SET EXERCISE: Reproduce word for word the passage of the forum thread below on pronouncing names, starting with "Feanor (Fay-a-noor or" and going on through "wanna be prepared...".

-- START EXTRACT --

# Name Pronounciations



## Éomond (Jan 5, 2003)

*How do you.....*

Say Finwë and Minwë? Or, how would you say this: *ë*? It buggs me to not know how to say it right. Anyone know?


----------



## Confusticated (Jan 5, 2003)

Hmmm... I hear it as being like Feenweh, I'm not 100 percent sure if that is correct or not. Hopefully more people will answer and one will correct me if I am mistaken.


----------



## Mithlond (Jan 5, 2003)

Yup, what Nom said is correct.


----------



## Celebthôl (Jan 5, 2003)

indeed it is, if u go to the histories of Arda website it tells u how to pronounce the names/words etc


----------



## Ceorl (Jan 5, 2003)

There is a guide to pronunciation in the back of the Sil.


----------



## Éomond (Jan 5, 2003)

Ok, thank you very much, it helps alot


----------



## ChunkyLover53 (Feb 10, 2003)

Well, I think I got some names down, but just in case, I would like to be directed to any known sites that show simple pronounciations and such...or, if u don't mind, maybe u could name off ways urselves. Please include accents in the names also, cuz some names i don't know which part to accentuate...

here r at least a few names that concern me:

Feanor (Fay-a-noor or Fay-noor?)

Iluvator (Ill-oo-vay-toor or Ill-oo-vay-tur?)

Beren (Bay-rain or Bear-in or Bay-rin or Bear-ain?)

Glaurang (Gla-oo-rung or Gla-oo-rang?)

there's more, but it would be best to get a general on names similar to what's in the appendix of silmarillion, but a bit more because having taken spanish, my possibilities of letter pronounciation have increased; e being pronounced like american a, a being ah, i being e, o being oh, u being oo. So i'm a bit rattled when it comes to pronounciation, and i gotta do some booktalk in the coming month, so i wanna be prepared...

thanx, folks...


----------



## redline2200 (Feb 11, 2003)

I'm not sure about all of them, but I think I can help you out on Iluvatar.
I think it is pronounced I-LOOV-uh-tar, with the accecnt on the "luv" in his name. As for the letter "I" at the beginning I always pronounced it like a long "E" (ee-LOOV-uh-tar), but I am not sure if that is correct.


----------



## Niniel (Feb 11, 2003)

I would say: 
Fay-a-noor
I-LOOV-a-tar
Bear-in
and in Glaurung I wouldn't take the 'au' as a diphtong, but make it sound like 'ou' in sour, or hour.


----------



## GuardianRanger (Feb 11, 2003)

If you go to The Encyclopedia Arda, they provide a pronunciation for each entry.

I've actually found it pretty useful, and there are many names I had totally butchered.

I can't speak for the validity of the pronunciation, but I personally accept it.


----------



## ChunkyLover53 (Feb 12, 2003)

thanQ all for ur info...i will check that site out, and take all of ur suggestions into account. I got about a month to do this, so...yeah, thanx.


----------



## Gwindor (Mar 6, 2003)

You may also try lesson one (dealing with pronounciation) of an exellent Quenya tutorial found on this site: http://www.uib.no/people/hnohf.


----------



## Celebithil (Mar 8, 2003)

-- END EXTRACT --
-- START MATERIAL PROVIDED --

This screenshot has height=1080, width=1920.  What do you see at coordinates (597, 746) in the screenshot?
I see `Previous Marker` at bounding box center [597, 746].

-- END MATERIAL PROVIDED --

ANSWER IN FULL:
Feanor (Fay-a-noor or Fay-noor?)

Iluvator (Ill-oo-vay-toor or Ill-oo-vay-tur?)

Beren (Bay-rain or Bear-in or Bay-rin or Bear-ain?)

Glaurang (Gla-oo-rung or Gla-oo-rang?)

there's more, but it would be best to get a general on names similar to what's in the appendix of silmarillion, but a bit more because having taken spanish, my possibilities of letter pronounciation have increased; e being pronounced like american a, a being ah, i being e, o being oh, u being oo. So i'm a bit rattled when it comes to pronounciation, and i gotta do some booktalk in the coming month, so i wanna be prepared...